(Beginning of MATERIAL PROVIDED)

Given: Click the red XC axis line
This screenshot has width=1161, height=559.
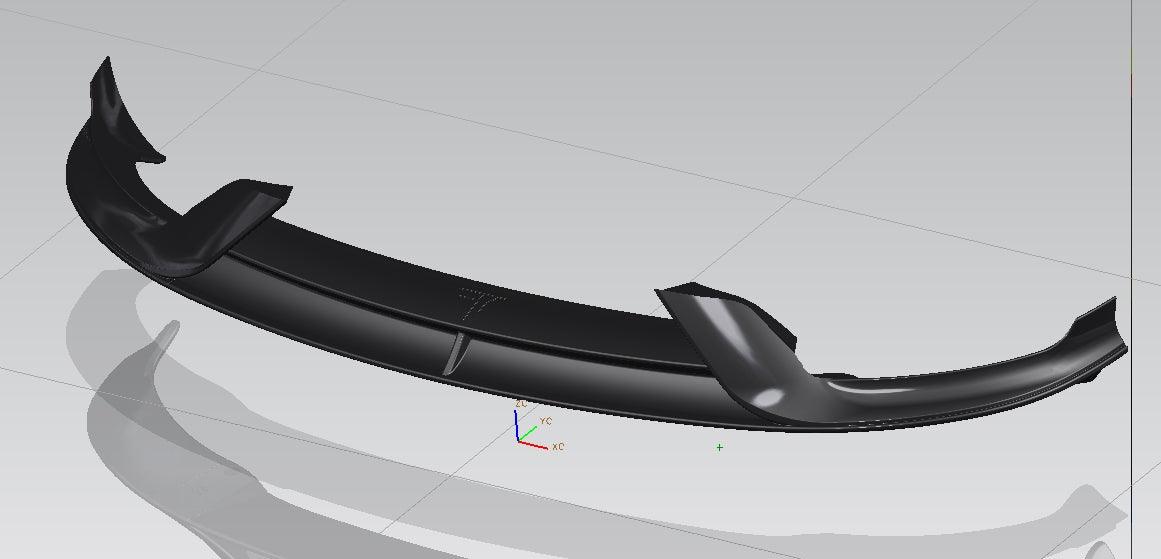Looking at the screenshot, I should [533, 444].
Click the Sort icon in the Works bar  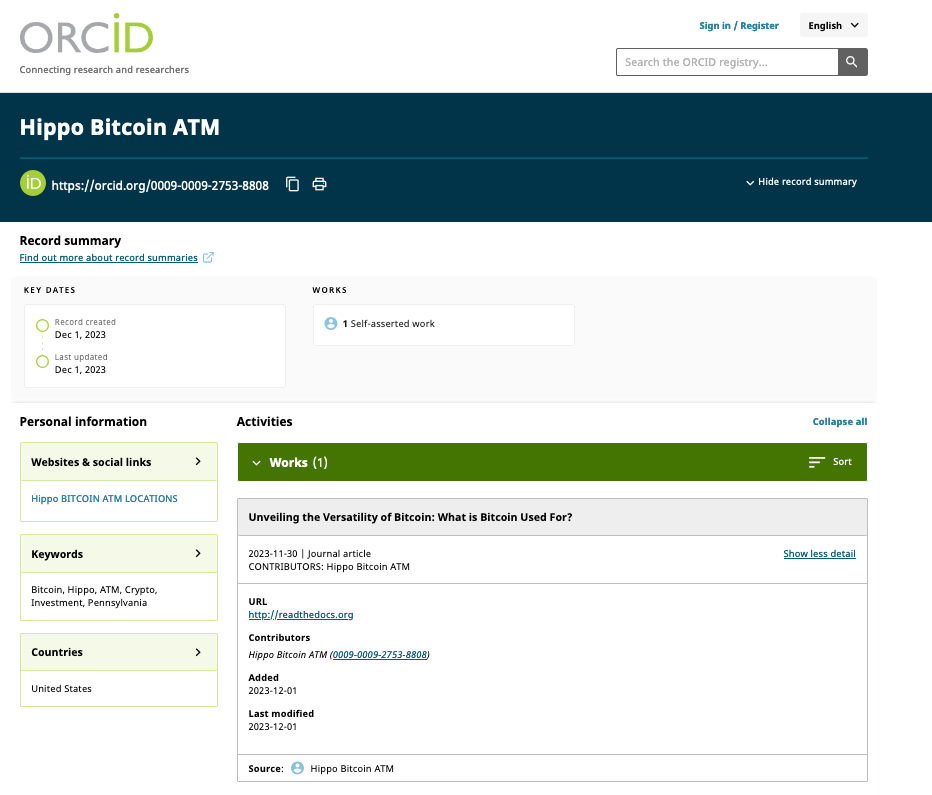[x=817, y=462]
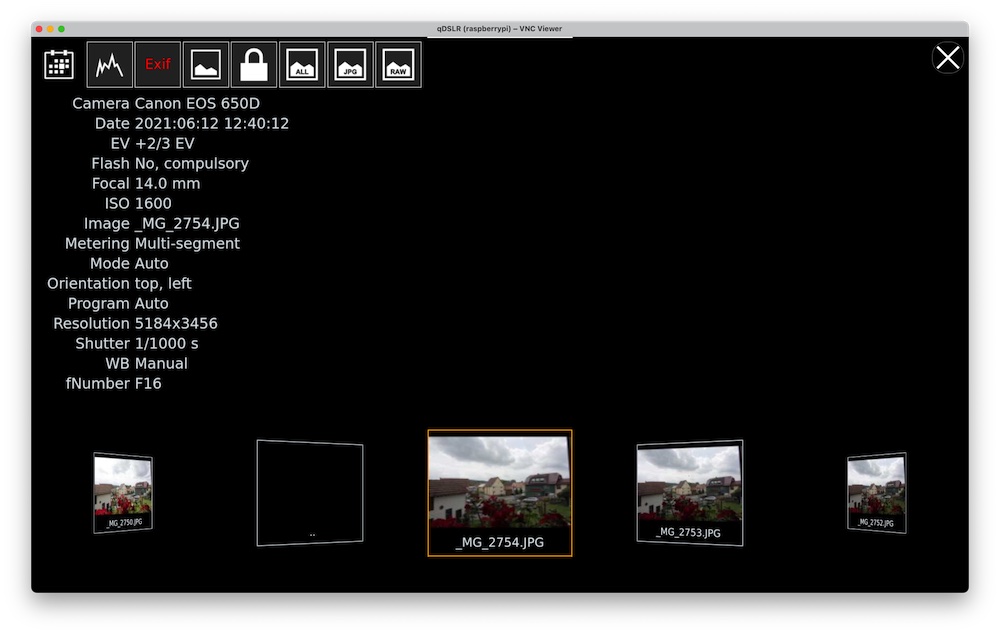The width and height of the screenshot is (1000, 634).
Task: Filter to JPG files only
Action: [x=350, y=63]
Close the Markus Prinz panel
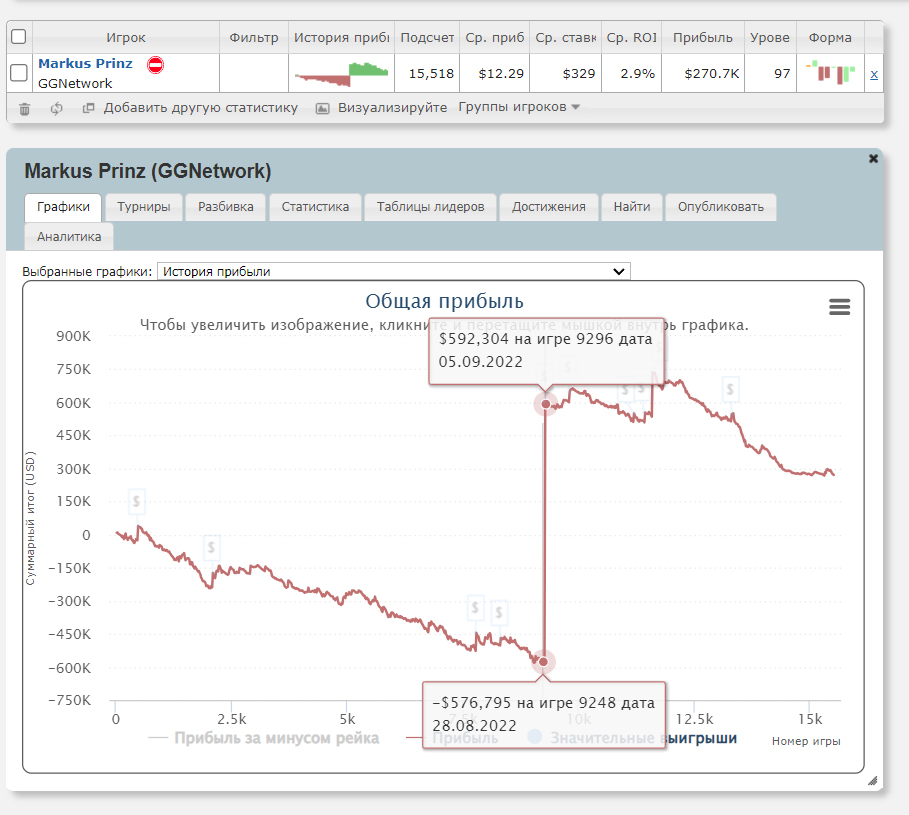 [873, 159]
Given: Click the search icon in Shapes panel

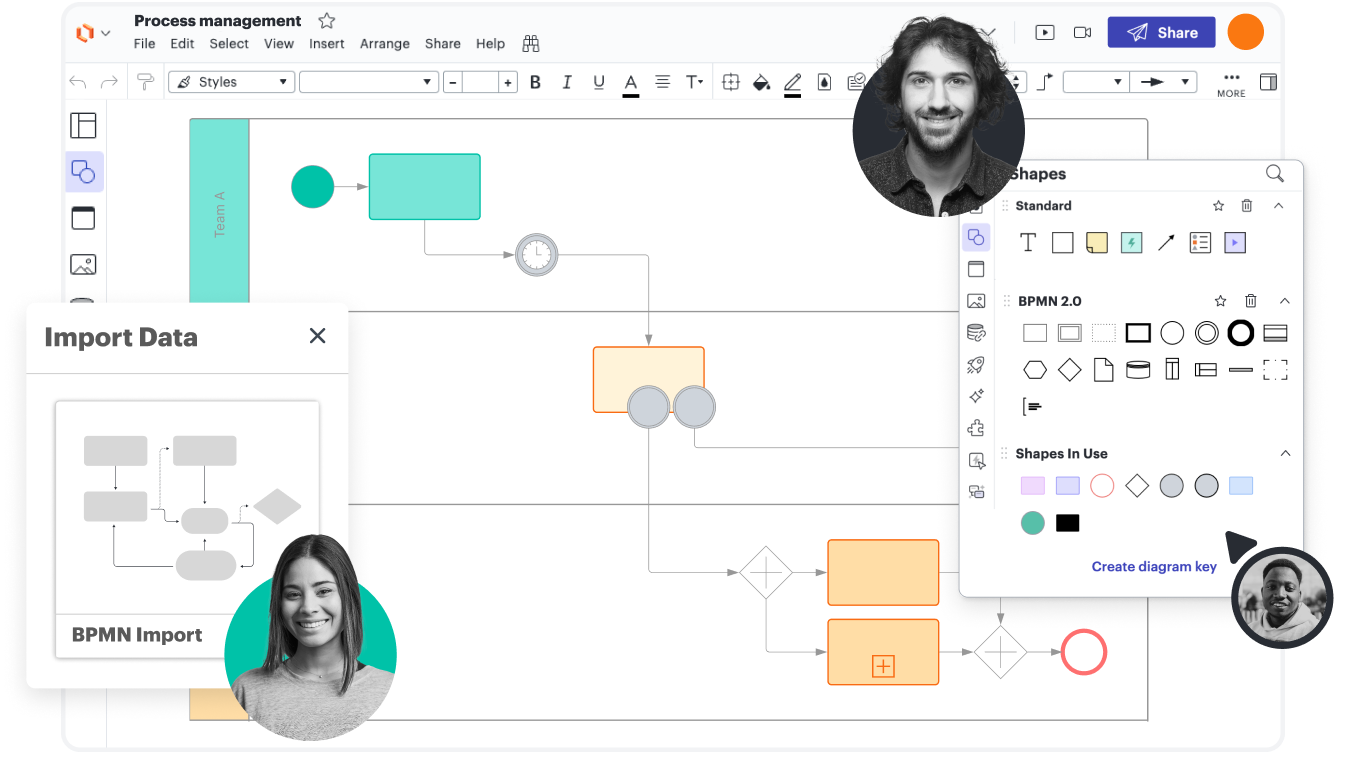Looking at the screenshot, I should (1274, 174).
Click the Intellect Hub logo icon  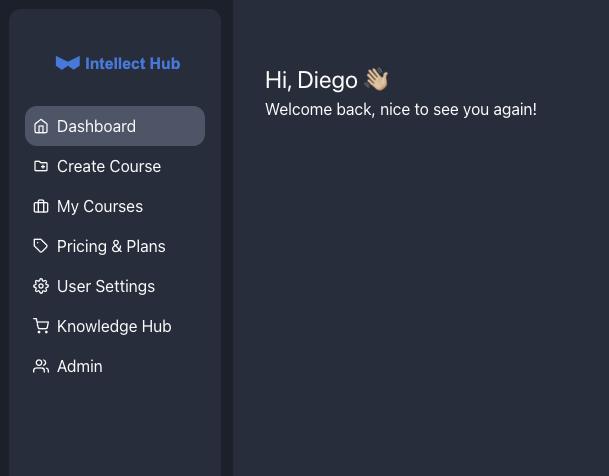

(End of MATERIAL PROVIDED)

INSTRUCTIONS FOR THE TASK ::
The line containing "Given: Click the search icon in Shapes panel" marks the start: set down exactly that line and every line after it through the last line of the data, without any pictures.

ANSWER SECTION ::
Given: Click the search icon in Shapes panel

Looking at the screenshot, I should (1274, 174).
Click the Intellect Hub logo icon  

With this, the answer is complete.